TASK DESCRIPTION:
Please return all of the records that follow, exactly as written.

Saved data entries:
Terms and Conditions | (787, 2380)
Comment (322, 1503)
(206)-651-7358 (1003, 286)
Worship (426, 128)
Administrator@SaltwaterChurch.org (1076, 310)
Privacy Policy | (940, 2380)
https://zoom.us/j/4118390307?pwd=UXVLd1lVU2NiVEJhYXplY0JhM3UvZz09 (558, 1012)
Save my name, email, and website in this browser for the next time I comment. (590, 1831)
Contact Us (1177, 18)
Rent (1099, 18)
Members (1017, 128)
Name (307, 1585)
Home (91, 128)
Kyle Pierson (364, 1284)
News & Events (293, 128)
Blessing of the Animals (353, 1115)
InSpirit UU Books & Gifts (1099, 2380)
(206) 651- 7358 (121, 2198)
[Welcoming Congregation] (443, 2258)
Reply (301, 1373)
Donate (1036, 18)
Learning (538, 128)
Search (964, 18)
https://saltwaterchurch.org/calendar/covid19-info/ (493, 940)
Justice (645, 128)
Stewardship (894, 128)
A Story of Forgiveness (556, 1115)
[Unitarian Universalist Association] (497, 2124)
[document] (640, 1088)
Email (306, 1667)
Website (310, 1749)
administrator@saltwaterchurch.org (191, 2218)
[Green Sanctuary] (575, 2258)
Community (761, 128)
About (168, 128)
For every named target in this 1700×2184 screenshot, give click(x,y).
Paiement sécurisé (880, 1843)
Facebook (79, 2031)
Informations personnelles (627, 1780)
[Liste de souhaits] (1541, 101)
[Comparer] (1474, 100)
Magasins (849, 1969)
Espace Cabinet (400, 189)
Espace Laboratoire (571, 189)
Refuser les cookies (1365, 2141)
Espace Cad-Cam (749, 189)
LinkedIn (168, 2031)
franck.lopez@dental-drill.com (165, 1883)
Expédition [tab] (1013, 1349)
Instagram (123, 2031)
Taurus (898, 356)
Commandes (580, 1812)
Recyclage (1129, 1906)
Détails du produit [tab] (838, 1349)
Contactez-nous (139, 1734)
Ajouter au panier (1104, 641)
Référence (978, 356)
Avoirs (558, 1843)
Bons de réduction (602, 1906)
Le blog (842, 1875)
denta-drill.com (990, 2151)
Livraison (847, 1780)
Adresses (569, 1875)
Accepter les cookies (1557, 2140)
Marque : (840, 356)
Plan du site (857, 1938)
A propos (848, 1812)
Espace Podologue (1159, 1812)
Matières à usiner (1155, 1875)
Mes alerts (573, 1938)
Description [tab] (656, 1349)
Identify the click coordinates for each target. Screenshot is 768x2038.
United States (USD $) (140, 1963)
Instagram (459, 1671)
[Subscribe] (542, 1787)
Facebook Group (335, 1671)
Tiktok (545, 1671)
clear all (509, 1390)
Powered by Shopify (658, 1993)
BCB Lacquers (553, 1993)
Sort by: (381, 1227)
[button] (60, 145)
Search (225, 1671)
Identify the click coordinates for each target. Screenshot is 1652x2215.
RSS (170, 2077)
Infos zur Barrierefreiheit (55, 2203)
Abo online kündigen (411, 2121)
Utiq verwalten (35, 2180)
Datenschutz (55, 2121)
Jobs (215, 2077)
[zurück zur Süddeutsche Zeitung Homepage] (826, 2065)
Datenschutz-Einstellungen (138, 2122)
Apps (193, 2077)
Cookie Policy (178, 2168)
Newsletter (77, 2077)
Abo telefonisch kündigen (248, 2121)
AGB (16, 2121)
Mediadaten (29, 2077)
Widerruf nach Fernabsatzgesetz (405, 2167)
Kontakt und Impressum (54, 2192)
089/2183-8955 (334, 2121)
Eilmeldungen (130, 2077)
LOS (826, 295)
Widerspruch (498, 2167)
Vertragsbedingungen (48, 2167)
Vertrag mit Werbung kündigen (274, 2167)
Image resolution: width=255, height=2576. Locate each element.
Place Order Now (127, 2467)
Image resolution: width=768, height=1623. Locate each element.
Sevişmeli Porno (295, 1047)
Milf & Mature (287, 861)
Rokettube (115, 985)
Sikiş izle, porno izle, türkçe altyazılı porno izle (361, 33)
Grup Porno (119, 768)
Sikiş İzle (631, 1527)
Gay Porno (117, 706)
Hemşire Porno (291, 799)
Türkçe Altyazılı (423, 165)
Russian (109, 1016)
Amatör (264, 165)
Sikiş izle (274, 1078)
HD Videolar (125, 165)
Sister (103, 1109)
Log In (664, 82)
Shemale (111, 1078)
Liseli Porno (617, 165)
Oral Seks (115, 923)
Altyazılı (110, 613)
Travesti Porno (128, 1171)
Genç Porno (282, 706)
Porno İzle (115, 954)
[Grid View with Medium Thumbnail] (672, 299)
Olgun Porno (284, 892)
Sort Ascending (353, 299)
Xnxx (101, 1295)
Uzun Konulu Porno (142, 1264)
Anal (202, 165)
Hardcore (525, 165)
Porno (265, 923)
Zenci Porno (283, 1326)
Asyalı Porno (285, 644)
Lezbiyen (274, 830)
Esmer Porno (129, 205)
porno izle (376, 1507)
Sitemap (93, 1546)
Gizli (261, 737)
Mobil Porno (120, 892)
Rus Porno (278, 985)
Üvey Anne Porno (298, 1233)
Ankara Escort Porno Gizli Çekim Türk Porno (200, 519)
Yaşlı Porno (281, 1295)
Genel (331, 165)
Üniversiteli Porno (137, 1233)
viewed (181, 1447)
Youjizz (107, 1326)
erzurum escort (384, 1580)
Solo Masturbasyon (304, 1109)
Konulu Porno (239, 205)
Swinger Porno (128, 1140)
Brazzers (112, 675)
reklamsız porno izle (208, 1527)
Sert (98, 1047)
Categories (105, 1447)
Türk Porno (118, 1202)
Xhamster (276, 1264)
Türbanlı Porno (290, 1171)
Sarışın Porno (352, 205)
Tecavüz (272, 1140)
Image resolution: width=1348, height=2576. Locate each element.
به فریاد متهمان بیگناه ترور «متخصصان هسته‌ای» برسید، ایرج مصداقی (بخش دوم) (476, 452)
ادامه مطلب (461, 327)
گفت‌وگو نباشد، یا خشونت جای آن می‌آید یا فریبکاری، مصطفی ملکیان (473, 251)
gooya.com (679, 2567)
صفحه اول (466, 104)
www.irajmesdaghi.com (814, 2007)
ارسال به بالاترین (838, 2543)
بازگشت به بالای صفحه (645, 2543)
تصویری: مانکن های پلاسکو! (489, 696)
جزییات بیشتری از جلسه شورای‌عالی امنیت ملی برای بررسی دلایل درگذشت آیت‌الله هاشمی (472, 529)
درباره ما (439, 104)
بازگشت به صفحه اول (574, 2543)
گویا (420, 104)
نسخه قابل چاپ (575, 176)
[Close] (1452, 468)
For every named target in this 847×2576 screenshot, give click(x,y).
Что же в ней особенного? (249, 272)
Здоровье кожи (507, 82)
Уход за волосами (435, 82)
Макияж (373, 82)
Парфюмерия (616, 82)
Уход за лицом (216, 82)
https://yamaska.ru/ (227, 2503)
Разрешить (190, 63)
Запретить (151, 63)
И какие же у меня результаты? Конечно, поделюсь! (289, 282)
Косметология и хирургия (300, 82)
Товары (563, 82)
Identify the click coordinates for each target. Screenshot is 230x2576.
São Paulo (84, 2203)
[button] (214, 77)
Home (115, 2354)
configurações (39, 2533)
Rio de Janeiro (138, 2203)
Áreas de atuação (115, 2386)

TASK RESPONSE:
Terms and Conditions | (787, 2380)
Comment (322, 1503)
(206)-651-7358 (1003, 286)
Worship (426, 128)
Administrator@SaltwaterChurch.org (1076, 310)
Privacy Policy | (940, 2380)
https://zoom.us/j/4118390307?pwd=UXVLd1lVU2NiVEJhYXplY0JhM3UvZz09 (558, 1012)
Save my name, email, and website in this browser for the next time I comment. (590, 1831)
Contact Us (1177, 18)
Rent (1099, 18)
Members (1017, 128)
Name (307, 1585)
Home (91, 128)
Kyle Pierson (364, 1284)
News & Events (293, 128)
Blessing of the Animals (353, 1115)
InSpirit UU Books & Gifts (1099, 2380)
(206) 651- 7358 (121, 2198)
[Welcoming Congregation] (443, 2258)
Reply (301, 1373)
Donate (1036, 18)
Learning (538, 128)
Search (964, 18)
https://saltwaterchurch.org/calendar/covid19-info/ (493, 940)
Justice (645, 128)
Stewardship (894, 128)
A Story of Forgiveness (556, 1115)
[Unitarian Universalist Association] (497, 2124)
[document] (640, 1088)
Email (306, 1667)
Website (310, 1749)
administrator@saltwaterchurch.org (191, 2218)
[Green Sanctuary] (575, 2258)
Community (761, 128)
About (168, 128)
For every named target in this 1700×2184 screenshot, give click(x,y).
Paiement sécurisé (880, 1843)
Facebook (79, 2031)
Informations personnelles (627, 1780)
[Liste de souhaits] (1541, 101)
[Comparer] (1474, 100)
Magasins (849, 1969)
Espace Cabinet (400, 189)
Espace Laboratoire (571, 189)
Refuser les cookies (1365, 2141)
Espace Cad-Cam (749, 189)
LinkedIn (168, 2031)
franck.lopez@dental-drill.com (165, 1883)
Expédition [tab] (1013, 1349)
Instagram (123, 2031)
Taurus (898, 356)
Commandes (580, 1812)
Recyclage (1129, 1906)
Détails du produit [tab] (838, 1349)
Contactez-nous (139, 1734)
Ajouter au panier (1104, 641)
Référence (978, 356)
Avoirs (558, 1843)
Bons de réduction (602, 1906)
Le blog (842, 1875)
denta-drill.com (990, 2151)
Livraison (847, 1780)
Adresses (569, 1875)
Accepter les cookies (1557, 2140)
Marque : (840, 356)
Plan du site (857, 1938)
A propos (848, 1812)
Espace Podologue (1159, 1812)
Matières à usiner (1155, 1875)
Mes alerts (573, 1938)
Description [tab] (656, 1349)
Identify the click coordinates for each target. Screenshot is 768x2038.
United States (USD $) (140, 1963)
Instagram (459, 1671)
[Subscribe] (542, 1787)
Facebook Group (335, 1671)
Tiktok (545, 1671)
clear all (509, 1390)
Powered by Shopify (658, 1993)
BCB Lacquers (553, 1993)
Sort by: (381, 1227)
[button] (60, 145)
Search (225, 1671)
Identify the click coordinates for each target. Screenshot is 1652x2215.
RSS (170, 2077)
Infos zur Barrierefreiheit (55, 2203)
Abo online kündigen (411, 2121)
Utiq verwalten (35, 2180)
Datenschutz (55, 2121)
Jobs (215, 2077)
[zurück zur Süddeutsche Zeitung Homepage] (826, 2065)
Datenschutz-Einstellungen (138, 2122)
Apps (193, 2077)
Cookie Policy (178, 2168)
Newsletter (77, 2077)
Abo telefonisch kündigen (248, 2121)
AGB (16, 2121)
Mediadaten (29, 2077)
Widerruf nach Fernabsatzgesetz (405, 2167)
Kontakt und Impressum (54, 2192)
089/2183-8955 (334, 2121)
Eilmeldungen (130, 2077)
LOS (826, 295)
Widerspruch (498, 2167)
Vertragsbedingungen (48, 2167)
Vertrag mit Werbung kündigen (274, 2167)
Image resolution: width=255, height=2576. Locate each element.
Place Order Now (127, 2467)
Image resolution: width=768, height=1623. Locate each element.
Sevişmeli Porno (295, 1047)
Milf & Mature (287, 861)
Rokettube (115, 985)
Sikiş izle, porno izle, türkçe altyazılı porno izle (361, 33)
Grup Porno (119, 768)
Sikiş İzle (631, 1527)
Gay Porno (117, 706)
Hemşire Porno (291, 799)
Türkçe Altyazılı (423, 165)
Russian (109, 1016)
Amatör (264, 165)
Sikiş izle (274, 1078)
HD Videolar (125, 165)
Sister (103, 1109)
Log In (664, 82)
Shemale (111, 1078)
Liseli Porno (617, 165)
Oral Seks (115, 923)
Altyazılı (110, 613)
Travesti Porno (128, 1171)
Genç Porno (282, 706)
Porno İzle (115, 954)
[Grid View with Medium Thumbnail] (672, 299)
Olgun Porno (284, 892)
Sort Ascending (353, 299)
Xnxx (101, 1295)
Uzun Konulu Porno (142, 1264)
Anal (202, 165)
Hardcore (525, 165)
Porno (265, 923)
Zenci Porno (283, 1326)
Asyalı Porno (285, 644)
Lezbiyen (274, 830)
Esmer Porno (129, 205)
porno izle (376, 1507)
Sitemap (93, 1546)
Gizli (261, 737)
Mobil Porno (120, 892)
Rus Porno (278, 985)
Üvey Anne Porno (298, 1233)
Ankara Escort Porno Gizli Çekim Türk Porno (200, 519)
Yaşlı Porno (281, 1295)
Genel (331, 165)
Üniversiteli Porno (137, 1233)
viewed (181, 1447)
Youjizz (107, 1326)
erzurum escort (384, 1580)
Solo Masturbasyon (304, 1109)
Konulu Porno (239, 205)
Swinger Porno (128, 1140)
Brazzers (112, 675)
reklamsız porno izle (208, 1527)
Sert (98, 1047)
Categories (105, 1447)
Türk Porno (118, 1202)
Xhamster (276, 1264)
Türbanlı Porno (290, 1171)
Sarışın Porno (352, 205)
Tecavüz (272, 1140)
Image resolution: width=1348, height=2576. Locate each element.
به فریاد متهمان بیگناه ترور «متخصصان هسته‌ای» برسید، ایرج مصداقی (بخش دوم) (476, 452)
ادامه مطلب (461, 327)
گفت‌وگو نباشد، یا خشونت جای آن می‌آید یا فریبکاری، مصطفی ملکیان (473, 251)
gooya.com (679, 2567)
صفحه اول (466, 104)
www.irajmesdaghi.com (814, 2007)
ارسال به بالاترین (838, 2543)
بازگشت به بالای صفحه (645, 2543)
تصویری: مانکن های پلاسکو! (489, 696)
جزییات بیشتری از جلسه شورای‌عالی امنیت ملی برای بررسی دلایل درگذشت آیت‌الله هاشمی (472, 529)
درباره ما (439, 104)
بازگشت به صفحه اول (574, 2543)
گویا (420, 104)
نسخه قابل چاپ (575, 176)
[Close] (1452, 468)
For every named target in this 847×2576 screenshot, give click(x,y).
Что же в ней особенного? (249, 272)
Здоровье кожи (507, 82)
Уход за волосами (435, 82)
Макияж (373, 82)
Парфюмерия (616, 82)
Уход за лицом (216, 82)
https://yamaska.ru/ (227, 2503)
Разрешить (190, 63)
Запретить (151, 63)
И какие же у меня результаты? Конечно, поделюсь! (289, 282)
Косметология и хирургия (300, 82)
Товары (563, 82)
Identify the click coordinates for each target. Screenshot is 230x2576.
São Paulo (84, 2203)
[button] (214, 77)
Home (115, 2354)
configurações (39, 2533)
Rio de Janeiro (138, 2203)
Áreas de atuação (115, 2386)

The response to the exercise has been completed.